Singing Bowl | Photo by Free To Use Sounds

Over the years that I’ve practiced this moment, I’ve heard it called many things — a moment of stillness, a moment of pause, or a moment of silence. Growing up, there were few times I would experience a moment of silence. My strongest early association was as a reflective moment at the start of an event or assembly if we were remembering someone who had died (or a tragedy of some kind). The other moments that filled themselves with silence were times of prayer (at my elementary/middle school, this was a daily occurrence) or times of anger. Other times filled with silence: when someone was angry, when I got angry and was told to be silent, or if I found myself alone. As a child, I associated silence with something grave, serious, or scary. I would find words to fill the silence in my mind — I would read for hours and hours. Even during prayer time, I would find the stories at the back of the prayer book and read them over and over.

Over my adult years, I have experienced and held some of the most profound connection of my life in the silence.

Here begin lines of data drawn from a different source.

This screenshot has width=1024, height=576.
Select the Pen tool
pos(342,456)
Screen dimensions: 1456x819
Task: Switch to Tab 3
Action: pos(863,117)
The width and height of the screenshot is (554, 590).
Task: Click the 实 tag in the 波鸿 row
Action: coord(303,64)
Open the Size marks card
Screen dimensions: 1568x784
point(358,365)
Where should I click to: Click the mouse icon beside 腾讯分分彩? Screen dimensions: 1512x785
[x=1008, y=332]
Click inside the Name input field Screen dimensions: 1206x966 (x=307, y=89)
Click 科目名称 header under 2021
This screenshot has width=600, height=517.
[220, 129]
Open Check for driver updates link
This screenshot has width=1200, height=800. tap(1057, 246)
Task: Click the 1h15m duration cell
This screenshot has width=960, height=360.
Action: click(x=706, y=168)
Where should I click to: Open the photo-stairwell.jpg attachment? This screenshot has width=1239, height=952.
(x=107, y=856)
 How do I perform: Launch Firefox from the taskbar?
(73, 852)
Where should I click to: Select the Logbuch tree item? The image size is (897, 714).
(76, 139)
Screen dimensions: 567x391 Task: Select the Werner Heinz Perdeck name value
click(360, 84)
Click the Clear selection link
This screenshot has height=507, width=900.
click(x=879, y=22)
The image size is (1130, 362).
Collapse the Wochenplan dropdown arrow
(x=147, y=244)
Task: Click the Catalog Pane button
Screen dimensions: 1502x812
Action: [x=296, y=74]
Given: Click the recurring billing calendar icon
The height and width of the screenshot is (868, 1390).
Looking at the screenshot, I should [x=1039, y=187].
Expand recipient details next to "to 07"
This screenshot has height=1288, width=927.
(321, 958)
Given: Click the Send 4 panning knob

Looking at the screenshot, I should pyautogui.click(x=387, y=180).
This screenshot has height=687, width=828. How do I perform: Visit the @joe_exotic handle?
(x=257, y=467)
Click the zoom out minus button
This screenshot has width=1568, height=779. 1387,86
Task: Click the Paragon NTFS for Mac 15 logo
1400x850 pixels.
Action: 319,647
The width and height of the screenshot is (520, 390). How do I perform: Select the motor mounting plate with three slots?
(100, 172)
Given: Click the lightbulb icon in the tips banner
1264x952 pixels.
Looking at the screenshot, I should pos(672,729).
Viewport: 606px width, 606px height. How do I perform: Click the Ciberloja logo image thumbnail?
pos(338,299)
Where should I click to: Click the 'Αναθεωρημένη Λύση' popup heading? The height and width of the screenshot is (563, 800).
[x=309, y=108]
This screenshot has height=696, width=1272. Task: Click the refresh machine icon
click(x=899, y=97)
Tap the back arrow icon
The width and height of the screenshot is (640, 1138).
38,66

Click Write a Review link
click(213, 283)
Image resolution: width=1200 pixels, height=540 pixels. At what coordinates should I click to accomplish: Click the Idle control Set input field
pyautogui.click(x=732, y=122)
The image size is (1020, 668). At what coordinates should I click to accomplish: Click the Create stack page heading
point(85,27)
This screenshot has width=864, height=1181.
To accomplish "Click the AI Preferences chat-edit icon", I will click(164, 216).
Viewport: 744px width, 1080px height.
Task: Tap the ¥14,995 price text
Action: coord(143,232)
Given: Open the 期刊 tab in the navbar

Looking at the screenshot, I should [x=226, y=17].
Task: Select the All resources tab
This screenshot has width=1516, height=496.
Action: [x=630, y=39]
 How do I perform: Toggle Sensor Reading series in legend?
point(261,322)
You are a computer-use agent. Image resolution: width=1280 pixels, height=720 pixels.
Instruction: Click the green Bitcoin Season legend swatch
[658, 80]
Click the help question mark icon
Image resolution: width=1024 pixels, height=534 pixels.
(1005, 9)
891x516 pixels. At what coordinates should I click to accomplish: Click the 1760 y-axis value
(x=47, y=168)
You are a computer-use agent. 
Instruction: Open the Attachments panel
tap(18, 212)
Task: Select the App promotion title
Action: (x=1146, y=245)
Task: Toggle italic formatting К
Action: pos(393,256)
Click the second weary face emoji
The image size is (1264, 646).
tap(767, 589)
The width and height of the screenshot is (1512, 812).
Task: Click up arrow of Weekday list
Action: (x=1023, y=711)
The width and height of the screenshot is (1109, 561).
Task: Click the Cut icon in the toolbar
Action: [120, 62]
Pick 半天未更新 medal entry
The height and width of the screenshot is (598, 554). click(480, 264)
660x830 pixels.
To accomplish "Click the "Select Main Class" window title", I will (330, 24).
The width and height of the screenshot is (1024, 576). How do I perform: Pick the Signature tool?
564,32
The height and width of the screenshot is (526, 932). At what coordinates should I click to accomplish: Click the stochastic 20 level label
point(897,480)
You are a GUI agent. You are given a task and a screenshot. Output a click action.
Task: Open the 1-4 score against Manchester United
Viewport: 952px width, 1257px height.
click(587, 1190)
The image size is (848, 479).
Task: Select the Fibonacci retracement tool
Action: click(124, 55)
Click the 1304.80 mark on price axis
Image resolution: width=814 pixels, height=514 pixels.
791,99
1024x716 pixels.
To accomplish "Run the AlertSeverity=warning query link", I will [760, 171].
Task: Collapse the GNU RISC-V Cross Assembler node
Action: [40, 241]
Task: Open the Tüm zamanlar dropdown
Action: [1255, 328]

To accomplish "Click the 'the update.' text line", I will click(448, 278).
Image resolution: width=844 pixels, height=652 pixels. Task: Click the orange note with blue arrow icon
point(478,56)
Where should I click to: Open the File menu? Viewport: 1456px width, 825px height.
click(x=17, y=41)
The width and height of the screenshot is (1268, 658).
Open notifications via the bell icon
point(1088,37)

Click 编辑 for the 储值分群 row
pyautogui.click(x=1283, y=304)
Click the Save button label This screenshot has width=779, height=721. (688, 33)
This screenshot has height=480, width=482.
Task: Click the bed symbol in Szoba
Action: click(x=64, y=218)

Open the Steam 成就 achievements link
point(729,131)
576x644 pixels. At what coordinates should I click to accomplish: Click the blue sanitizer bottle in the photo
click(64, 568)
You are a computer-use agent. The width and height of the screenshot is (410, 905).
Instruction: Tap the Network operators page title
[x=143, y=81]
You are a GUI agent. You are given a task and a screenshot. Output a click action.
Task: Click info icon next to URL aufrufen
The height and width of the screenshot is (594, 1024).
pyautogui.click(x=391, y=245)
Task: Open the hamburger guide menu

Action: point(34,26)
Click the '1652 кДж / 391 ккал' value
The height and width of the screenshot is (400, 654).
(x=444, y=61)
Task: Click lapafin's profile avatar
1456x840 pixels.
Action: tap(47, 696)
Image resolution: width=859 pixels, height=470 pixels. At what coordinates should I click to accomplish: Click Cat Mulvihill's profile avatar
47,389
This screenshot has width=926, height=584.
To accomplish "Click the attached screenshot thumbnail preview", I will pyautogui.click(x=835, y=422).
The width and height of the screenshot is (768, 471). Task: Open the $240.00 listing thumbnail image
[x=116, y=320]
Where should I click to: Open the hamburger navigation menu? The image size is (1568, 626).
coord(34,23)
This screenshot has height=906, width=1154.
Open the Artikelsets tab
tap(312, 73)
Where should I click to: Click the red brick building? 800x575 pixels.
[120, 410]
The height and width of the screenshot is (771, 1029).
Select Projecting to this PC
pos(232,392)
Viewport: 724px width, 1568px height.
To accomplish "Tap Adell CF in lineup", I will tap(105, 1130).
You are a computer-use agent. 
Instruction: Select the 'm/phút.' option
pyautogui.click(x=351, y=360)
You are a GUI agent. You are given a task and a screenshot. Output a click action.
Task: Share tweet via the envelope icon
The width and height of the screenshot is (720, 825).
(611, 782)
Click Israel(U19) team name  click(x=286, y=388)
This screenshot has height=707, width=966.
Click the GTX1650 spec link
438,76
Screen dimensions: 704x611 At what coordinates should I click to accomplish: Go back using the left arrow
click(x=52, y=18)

  • Yoga/Meditation: At 20 years old I started practicing yoga. I had met my father’s side of the family in India for the first time, brought my fathers’ ashes to the Ganges and then found myself lying on the ground of a biodynamic cotton farm at 5am on Christmas Day. It was cold, but I could feel the earth beneath me and my shawl, gifted by my aunt in Delhi, was covering my entire body. I was in savasana, corpse pose, after one of my first few explorations of the yoga practice with three other students and our teacher. I distinctly remember the teacher instructing us clearly, “close your mouth but let your teeth fall away from each other.” This simple, clear and delicate instruction taught me relaxation, it invited me to come home to my own body on the mat. As we completed the practice, our teacher invited us to go out and continue the day in silence if we chose to do so. I took a guava from the farm, wrapped my shawl around me and walked down the dirt road. Seeing the world in silence invited me into relationship to it in a new way. I could feel my relationship to the earth, the trees, the goat herder and the goat, the water in the stream not as a description in a book or a context for my travel but as a connected part of who I was as human.
  • Dialogue and Facilitation: Over the years, I’ve explored levels of listening and dialogue with the Presencing Institute and other bodies of work. I’ve learned to facilitate experiences (strategic planning, change management, empowerment, growth & development, global movement building etc) and what can be called ‘transformative holding spaces’ for learning and growth. As human beings, perhaps because of how we’ve been socialized, we generally learn to try and fill the silence with conversation. As a facilitator (and teacher), we train to be ‘comfortable with the silence.’ When we pose a question, we learn to let a participant or student spend time thinking/considering their response before jumping in. A transformative holding space takes that a step further by not just using the silence as a space for critical thinking and crafting a response. The silence becomes a space where the growth happens, where a realization is revealed. As a holder of transformation, we listen to the space between the words. We listen for what is wanting to emerge.
Spinning Top Moving into Stillness (Photo by Markus Spiske)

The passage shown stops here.